中村芝雀あらため5代目中村雀右衛門(60)の襲名披露興行が3日、東京・歌舞伎座「三月大歌舞伎」(27日まで)で始まった。

 夜の部の口上では、坂田藤十郎(84)松本幸四郎(73)中村吉右衛門(71)片岡仁左衛門(71)らがずらりと並び、雀右衛門は「この後は先祖の名に恥じませぬよう、芸道に精進させていただきますれば、ご指導、鞭撻(べんたつ)のほど何とぞ、お願い申し上げます」とあいさつした。

 相手役をつとめることが多い吉右衛門は「このようにおめでたいことはございません。雀右衛門さんとは、手を取り合って歌舞伎の修業をしてきました。

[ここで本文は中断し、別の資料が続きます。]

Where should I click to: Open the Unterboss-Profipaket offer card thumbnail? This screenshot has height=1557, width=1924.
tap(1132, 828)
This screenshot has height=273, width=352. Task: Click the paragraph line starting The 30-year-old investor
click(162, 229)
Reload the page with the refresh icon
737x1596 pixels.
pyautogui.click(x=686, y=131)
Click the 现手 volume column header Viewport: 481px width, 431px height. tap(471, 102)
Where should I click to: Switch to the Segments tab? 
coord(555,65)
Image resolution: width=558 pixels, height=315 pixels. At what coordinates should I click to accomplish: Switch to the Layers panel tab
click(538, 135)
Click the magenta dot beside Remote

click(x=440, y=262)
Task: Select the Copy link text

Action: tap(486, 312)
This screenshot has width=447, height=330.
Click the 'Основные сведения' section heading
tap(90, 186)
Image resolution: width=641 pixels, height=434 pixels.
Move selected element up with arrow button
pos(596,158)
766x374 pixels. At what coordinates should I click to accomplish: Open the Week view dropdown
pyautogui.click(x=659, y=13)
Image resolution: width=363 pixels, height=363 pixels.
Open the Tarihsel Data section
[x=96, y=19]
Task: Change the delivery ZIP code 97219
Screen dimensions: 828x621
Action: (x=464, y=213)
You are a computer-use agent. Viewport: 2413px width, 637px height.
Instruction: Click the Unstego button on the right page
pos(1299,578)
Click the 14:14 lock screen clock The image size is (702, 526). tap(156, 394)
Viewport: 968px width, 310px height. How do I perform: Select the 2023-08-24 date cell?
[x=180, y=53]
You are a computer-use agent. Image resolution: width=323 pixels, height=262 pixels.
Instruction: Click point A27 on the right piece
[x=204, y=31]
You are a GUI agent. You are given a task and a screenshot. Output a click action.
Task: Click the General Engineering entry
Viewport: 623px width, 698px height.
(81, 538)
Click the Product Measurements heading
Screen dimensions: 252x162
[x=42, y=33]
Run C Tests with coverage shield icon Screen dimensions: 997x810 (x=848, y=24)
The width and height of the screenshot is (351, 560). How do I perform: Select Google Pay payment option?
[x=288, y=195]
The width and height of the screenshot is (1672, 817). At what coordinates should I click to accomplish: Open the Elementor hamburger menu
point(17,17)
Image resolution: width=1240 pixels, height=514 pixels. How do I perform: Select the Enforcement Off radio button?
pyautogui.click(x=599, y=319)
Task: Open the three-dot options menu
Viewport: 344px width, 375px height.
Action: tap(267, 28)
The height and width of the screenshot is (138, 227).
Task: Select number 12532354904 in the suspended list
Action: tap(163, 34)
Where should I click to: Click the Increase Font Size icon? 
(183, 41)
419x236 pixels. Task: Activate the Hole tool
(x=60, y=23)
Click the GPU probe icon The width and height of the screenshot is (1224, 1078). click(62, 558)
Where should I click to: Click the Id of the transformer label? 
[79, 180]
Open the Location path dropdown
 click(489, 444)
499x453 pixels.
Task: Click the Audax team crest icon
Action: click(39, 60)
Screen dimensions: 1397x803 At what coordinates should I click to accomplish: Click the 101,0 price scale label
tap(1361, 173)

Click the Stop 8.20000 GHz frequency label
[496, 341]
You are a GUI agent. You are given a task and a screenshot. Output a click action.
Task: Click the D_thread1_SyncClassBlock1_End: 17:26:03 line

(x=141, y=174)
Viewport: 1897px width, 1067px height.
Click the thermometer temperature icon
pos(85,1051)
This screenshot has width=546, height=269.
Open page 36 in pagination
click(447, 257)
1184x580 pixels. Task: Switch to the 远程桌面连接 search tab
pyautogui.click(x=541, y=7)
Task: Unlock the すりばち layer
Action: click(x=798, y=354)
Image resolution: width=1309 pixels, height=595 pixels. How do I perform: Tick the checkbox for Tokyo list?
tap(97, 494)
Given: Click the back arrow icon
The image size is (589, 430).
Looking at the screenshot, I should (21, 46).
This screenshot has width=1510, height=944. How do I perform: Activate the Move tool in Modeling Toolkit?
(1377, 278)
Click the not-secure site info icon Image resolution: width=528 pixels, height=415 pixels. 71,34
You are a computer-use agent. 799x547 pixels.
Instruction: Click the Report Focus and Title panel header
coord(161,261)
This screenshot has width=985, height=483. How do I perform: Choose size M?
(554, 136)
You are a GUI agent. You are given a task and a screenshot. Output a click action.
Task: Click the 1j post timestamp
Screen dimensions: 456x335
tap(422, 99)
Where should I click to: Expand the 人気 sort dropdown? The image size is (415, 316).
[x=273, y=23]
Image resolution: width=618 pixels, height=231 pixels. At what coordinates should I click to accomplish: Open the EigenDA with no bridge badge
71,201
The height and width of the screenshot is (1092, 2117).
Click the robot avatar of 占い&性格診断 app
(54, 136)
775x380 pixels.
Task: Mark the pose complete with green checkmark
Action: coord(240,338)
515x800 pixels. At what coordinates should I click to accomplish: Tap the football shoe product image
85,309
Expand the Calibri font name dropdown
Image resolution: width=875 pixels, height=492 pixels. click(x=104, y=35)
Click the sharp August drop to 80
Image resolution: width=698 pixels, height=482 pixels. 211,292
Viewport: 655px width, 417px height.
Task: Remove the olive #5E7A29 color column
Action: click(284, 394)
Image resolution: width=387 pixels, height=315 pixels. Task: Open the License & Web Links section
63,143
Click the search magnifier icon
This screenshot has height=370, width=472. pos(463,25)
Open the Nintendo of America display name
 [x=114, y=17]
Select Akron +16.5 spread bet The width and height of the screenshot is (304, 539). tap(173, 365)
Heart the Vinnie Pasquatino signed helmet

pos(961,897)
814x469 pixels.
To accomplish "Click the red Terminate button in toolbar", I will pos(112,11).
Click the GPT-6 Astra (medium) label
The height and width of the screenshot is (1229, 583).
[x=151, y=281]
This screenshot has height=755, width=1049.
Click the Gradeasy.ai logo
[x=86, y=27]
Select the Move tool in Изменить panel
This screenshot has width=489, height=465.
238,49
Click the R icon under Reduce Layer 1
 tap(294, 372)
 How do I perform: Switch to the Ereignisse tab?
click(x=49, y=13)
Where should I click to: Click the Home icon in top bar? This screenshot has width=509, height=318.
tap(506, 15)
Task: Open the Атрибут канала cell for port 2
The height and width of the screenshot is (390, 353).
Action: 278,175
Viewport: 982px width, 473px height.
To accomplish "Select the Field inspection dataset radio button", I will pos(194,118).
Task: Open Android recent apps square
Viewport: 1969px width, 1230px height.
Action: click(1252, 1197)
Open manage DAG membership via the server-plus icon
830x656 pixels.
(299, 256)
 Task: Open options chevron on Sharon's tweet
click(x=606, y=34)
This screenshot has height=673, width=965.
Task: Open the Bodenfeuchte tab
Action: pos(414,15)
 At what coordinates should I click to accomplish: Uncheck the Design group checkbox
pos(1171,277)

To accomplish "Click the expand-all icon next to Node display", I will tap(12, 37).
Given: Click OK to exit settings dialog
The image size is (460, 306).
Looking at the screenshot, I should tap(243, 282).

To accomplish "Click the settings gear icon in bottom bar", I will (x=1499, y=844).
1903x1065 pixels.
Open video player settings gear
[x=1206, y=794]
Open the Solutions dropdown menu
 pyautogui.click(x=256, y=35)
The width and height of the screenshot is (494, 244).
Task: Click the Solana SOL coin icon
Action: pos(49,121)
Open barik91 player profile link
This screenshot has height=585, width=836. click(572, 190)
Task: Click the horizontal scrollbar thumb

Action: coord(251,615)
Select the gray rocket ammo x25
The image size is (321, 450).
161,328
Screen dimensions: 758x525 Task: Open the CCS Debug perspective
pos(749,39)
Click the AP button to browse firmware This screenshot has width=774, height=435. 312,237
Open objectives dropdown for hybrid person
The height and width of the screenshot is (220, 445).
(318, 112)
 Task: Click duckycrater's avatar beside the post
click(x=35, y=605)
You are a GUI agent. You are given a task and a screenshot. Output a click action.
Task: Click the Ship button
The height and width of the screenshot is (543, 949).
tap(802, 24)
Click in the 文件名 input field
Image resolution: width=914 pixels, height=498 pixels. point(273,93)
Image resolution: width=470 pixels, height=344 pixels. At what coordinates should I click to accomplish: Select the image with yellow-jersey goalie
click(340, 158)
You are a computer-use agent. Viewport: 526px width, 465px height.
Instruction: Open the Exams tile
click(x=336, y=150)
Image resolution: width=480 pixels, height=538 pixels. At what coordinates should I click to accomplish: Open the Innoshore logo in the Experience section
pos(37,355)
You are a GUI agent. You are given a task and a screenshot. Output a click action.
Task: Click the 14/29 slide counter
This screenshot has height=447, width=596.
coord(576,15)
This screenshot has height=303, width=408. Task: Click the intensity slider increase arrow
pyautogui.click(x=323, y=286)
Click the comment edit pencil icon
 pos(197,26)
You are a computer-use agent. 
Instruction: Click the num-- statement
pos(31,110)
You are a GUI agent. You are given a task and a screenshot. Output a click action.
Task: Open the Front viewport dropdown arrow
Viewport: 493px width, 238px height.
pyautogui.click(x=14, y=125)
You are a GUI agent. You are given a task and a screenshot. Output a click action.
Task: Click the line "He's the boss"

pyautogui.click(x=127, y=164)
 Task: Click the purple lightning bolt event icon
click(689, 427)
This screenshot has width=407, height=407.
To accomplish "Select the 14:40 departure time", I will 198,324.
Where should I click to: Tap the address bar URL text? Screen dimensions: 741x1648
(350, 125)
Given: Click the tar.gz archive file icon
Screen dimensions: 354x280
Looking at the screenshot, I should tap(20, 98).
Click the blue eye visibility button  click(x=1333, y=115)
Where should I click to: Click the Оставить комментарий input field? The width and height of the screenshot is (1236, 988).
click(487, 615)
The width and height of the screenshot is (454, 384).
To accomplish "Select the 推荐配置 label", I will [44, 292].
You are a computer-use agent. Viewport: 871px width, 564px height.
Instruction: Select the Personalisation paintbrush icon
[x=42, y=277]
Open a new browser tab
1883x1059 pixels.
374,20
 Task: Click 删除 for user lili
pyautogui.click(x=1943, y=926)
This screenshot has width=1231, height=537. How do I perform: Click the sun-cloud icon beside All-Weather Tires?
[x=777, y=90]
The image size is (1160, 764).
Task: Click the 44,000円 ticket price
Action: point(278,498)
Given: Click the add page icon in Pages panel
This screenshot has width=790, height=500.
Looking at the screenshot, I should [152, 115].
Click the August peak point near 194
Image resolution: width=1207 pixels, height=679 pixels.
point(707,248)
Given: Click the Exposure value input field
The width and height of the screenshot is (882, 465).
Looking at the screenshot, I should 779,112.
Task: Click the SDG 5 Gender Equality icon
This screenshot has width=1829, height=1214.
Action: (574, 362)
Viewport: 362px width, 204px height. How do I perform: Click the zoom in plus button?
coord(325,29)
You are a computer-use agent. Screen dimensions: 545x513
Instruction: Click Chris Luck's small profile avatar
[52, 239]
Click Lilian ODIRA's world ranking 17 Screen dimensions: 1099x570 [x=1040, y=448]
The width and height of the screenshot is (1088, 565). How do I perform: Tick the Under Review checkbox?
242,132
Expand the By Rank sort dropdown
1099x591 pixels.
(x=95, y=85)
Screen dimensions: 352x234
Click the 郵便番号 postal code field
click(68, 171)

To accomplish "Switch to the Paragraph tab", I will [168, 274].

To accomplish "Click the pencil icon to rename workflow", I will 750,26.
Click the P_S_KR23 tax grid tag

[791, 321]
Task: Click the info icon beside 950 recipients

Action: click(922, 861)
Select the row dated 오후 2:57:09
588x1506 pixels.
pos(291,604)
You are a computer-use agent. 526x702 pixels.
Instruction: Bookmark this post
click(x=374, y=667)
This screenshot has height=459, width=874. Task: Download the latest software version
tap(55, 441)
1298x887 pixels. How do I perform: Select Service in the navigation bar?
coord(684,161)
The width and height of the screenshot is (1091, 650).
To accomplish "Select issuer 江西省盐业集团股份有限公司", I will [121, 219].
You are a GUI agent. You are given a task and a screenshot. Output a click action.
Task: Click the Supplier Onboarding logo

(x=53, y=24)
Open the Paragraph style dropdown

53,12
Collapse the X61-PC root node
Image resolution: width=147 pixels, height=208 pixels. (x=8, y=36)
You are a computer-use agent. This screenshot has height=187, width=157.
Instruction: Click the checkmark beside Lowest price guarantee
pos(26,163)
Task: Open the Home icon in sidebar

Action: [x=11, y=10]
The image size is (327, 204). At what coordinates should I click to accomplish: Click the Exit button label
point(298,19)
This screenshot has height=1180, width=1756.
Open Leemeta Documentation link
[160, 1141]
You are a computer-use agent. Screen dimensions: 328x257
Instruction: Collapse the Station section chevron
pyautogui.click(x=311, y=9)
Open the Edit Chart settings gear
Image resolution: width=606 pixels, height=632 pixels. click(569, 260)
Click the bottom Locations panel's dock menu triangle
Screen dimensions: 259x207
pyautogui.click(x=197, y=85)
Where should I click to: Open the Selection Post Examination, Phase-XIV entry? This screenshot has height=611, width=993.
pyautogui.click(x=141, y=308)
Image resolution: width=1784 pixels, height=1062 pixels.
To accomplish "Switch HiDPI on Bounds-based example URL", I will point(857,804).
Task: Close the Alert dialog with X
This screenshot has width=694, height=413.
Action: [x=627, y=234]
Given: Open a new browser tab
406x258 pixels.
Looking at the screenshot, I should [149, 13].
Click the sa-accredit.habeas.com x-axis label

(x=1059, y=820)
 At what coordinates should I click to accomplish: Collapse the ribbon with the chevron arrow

ともに手を携え、歌舞伎の発展に尽くしていきたい」と口上を述べた。

 仁左衛門は「先代は舞台では大変古風でしたが、普段は現代的で、革ジャンで単車を乗り回していらっしゃいました。当代にそのようなことを望むのは無理でございます」と笑わせ、「芸の上ではおじさまの薫陶を受けられ、うれしい限りでございます」。

 この日の開演前には、雀右衛門が劇場前で鏡開きを行った。

 今月、雀右衛門は「鎌倉三代記」の時姫に初役で挑んでいるほか、「祇園祭礼信仰記 金閣寺」で雪姫を演じている。三姫と呼ばれる役のうち2つをつとめ、残り1つの「本朝廿四孝」の八重垣姫は、6月の博多座で演じる。